Material for this exercise Start Marker

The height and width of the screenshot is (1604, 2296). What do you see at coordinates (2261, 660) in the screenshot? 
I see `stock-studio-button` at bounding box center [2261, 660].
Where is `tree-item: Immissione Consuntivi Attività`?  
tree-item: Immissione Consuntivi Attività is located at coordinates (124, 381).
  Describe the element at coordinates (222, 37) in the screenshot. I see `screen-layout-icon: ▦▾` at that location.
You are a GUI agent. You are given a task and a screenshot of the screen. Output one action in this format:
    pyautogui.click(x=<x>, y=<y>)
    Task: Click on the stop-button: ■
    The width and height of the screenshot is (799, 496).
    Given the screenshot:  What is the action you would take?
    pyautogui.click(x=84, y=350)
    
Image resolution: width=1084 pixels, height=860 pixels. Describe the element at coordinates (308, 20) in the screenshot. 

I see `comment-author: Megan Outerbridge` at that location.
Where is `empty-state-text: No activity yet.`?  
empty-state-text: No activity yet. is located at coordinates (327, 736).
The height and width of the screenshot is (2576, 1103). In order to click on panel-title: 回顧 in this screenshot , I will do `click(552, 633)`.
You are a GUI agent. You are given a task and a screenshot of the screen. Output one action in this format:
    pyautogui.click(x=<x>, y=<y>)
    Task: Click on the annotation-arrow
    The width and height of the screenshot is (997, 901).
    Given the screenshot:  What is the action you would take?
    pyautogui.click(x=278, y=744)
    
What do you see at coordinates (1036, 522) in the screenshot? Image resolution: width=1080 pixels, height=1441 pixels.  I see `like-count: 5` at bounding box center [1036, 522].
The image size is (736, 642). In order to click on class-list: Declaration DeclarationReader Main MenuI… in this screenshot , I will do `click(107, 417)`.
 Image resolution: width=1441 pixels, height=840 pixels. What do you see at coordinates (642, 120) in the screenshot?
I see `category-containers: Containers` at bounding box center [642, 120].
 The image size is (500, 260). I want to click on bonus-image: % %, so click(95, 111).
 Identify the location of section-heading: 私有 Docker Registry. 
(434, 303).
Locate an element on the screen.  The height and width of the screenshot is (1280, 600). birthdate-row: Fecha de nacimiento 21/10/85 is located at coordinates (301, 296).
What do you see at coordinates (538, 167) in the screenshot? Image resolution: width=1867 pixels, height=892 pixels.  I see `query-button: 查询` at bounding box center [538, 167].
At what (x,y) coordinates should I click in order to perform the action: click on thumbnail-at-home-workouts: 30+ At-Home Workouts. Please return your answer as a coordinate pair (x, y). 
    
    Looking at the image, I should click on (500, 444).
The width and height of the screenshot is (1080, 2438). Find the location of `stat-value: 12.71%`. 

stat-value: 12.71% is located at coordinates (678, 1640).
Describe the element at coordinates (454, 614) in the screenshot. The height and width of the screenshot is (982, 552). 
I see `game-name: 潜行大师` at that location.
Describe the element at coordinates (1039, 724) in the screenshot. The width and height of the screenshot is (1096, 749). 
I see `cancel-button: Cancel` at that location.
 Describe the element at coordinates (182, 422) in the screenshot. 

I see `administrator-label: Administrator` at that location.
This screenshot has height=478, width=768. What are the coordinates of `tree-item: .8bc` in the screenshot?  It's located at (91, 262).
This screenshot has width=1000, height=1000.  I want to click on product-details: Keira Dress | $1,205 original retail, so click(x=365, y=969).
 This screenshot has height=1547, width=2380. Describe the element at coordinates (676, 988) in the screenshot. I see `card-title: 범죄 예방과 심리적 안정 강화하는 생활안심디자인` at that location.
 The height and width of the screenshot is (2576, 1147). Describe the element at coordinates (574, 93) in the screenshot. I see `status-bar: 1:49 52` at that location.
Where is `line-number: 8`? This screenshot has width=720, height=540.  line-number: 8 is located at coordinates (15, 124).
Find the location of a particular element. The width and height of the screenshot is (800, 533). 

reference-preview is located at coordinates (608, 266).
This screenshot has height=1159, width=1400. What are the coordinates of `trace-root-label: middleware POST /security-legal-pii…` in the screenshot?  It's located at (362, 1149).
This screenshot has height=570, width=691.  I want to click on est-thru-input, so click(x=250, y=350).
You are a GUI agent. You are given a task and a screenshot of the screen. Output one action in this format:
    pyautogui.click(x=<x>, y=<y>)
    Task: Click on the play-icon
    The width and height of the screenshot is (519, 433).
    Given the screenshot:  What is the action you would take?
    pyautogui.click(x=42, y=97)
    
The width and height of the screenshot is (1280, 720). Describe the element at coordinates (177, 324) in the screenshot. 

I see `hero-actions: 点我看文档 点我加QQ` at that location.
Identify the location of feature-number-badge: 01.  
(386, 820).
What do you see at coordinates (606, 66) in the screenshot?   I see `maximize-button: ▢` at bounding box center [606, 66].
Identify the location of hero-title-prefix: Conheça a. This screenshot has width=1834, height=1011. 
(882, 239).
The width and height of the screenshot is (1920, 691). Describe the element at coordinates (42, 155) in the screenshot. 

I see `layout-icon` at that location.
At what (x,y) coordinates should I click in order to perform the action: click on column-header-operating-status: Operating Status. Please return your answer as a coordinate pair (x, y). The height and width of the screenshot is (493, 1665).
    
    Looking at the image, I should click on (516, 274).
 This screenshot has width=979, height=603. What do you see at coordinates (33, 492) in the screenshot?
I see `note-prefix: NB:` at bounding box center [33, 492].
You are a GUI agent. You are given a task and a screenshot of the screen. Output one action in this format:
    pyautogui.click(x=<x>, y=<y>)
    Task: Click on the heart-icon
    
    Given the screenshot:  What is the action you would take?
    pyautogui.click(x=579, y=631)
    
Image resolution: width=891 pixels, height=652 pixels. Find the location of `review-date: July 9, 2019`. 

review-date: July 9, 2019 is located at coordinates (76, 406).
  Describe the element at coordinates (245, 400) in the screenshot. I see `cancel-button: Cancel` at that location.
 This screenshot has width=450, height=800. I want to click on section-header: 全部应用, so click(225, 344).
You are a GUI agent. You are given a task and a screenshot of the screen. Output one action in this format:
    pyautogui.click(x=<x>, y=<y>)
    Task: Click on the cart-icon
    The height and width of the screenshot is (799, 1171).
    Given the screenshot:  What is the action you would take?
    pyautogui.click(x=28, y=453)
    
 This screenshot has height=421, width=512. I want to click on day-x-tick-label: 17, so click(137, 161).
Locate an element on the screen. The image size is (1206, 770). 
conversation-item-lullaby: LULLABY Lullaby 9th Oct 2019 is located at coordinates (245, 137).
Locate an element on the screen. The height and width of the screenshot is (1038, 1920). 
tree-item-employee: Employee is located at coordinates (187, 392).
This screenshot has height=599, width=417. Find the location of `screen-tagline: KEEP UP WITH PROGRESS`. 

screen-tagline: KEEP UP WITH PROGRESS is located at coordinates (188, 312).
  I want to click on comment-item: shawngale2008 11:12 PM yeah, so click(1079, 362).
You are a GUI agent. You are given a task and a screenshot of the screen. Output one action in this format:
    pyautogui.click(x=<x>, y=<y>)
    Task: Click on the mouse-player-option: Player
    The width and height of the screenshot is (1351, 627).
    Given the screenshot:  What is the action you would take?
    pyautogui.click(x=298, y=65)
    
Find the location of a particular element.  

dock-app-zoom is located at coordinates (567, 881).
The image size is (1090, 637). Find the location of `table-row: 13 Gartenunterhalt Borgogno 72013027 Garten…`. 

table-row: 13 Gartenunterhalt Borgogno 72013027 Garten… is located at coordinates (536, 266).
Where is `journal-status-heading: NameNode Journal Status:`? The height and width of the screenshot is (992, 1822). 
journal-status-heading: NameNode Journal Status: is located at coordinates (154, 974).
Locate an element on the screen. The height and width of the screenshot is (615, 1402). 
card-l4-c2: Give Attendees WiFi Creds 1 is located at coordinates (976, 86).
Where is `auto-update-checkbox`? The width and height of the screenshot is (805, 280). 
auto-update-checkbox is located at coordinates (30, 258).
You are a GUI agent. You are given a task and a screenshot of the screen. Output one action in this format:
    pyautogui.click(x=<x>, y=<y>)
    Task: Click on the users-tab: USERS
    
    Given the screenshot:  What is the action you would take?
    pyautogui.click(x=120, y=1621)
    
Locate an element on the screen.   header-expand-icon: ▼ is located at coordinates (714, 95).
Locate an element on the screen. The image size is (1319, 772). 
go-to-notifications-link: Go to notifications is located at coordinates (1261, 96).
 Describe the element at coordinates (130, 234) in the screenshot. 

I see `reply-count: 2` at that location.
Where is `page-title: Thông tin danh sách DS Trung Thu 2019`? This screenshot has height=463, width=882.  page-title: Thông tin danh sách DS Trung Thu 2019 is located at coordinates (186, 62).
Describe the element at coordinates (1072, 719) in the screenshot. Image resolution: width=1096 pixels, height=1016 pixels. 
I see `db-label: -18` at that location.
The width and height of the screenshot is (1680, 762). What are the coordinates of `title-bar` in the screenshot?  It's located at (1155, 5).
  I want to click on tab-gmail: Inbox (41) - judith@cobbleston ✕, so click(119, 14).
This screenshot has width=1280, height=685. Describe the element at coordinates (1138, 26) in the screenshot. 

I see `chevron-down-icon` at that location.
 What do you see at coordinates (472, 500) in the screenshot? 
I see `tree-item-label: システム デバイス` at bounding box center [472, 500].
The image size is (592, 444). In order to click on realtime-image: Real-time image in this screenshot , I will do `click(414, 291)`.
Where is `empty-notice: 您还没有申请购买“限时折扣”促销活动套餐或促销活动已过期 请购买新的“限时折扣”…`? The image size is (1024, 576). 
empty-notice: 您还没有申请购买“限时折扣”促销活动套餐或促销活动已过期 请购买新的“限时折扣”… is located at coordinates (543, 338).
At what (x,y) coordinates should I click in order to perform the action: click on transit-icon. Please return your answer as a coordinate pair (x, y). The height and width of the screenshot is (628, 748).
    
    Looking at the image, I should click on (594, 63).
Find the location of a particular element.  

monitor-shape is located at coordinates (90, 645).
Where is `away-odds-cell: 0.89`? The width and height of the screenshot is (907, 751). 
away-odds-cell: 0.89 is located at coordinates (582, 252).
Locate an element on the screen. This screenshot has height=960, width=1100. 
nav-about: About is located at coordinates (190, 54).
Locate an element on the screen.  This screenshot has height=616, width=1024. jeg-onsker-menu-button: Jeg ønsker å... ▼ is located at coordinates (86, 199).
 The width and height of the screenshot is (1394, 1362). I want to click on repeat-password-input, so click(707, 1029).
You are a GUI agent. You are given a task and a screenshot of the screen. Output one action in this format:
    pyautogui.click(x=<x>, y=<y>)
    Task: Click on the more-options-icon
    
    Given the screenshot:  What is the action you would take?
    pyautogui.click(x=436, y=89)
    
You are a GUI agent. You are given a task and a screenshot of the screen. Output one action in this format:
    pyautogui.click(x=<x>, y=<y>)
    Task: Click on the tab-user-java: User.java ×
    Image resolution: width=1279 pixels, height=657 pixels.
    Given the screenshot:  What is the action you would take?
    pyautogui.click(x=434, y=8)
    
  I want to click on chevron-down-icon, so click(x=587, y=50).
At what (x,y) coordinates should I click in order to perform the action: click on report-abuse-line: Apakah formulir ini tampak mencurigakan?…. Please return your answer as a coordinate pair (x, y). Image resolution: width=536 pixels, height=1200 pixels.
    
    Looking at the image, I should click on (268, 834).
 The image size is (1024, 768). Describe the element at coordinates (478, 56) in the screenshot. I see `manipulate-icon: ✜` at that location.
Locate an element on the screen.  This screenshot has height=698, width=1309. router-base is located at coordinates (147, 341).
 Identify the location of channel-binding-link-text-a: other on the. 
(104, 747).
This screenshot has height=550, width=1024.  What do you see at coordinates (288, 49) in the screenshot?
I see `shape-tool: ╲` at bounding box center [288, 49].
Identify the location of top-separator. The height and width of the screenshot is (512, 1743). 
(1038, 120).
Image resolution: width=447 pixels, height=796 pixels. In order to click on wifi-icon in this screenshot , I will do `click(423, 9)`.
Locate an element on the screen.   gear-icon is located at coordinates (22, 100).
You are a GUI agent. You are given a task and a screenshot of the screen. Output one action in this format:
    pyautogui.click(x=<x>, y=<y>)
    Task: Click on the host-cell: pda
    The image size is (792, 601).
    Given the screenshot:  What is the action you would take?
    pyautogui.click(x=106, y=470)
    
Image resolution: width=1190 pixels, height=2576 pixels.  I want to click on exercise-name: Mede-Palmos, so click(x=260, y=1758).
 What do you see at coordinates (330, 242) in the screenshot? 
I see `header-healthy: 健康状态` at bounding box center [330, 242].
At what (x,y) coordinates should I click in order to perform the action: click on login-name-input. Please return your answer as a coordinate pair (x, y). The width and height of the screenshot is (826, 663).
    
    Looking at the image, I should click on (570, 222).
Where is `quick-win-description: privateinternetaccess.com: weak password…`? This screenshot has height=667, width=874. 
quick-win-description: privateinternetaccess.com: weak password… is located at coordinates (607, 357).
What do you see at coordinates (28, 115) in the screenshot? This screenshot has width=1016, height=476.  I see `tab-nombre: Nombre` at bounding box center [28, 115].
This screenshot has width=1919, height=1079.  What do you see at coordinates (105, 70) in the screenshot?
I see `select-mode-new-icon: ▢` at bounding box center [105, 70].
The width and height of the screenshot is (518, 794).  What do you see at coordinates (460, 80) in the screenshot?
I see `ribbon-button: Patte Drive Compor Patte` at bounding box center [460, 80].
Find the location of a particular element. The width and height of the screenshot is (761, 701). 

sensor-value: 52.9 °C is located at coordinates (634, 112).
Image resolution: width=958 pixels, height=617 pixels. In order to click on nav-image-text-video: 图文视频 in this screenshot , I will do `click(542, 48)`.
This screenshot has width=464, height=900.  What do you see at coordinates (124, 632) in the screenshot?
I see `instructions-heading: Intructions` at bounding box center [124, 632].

Material for this exercise End Marker

What this task involves: Quote the lines of the listing verbatim, beginning with the line containing "is (992, 1822)." and stopping after the line containing "auto-update-checkbox is located".

Written response:
Where is `journal-status-heading: NameNode Journal Status:`? The height and width of the screenshot is (992, 1822). 
journal-status-heading: NameNode Journal Status: is located at coordinates (154, 974).
Locate an element on the screen. The height and width of the screenshot is (615, 1402). 
card-l4-c2: Give Attendees WiFi Creds 1 is located at coordinates (976, 86).
Where is `auto-update-checkbox`? The width and height of the screenshot is (805, 280). 
auto-update-checkbox is located at coordinates (30, 258).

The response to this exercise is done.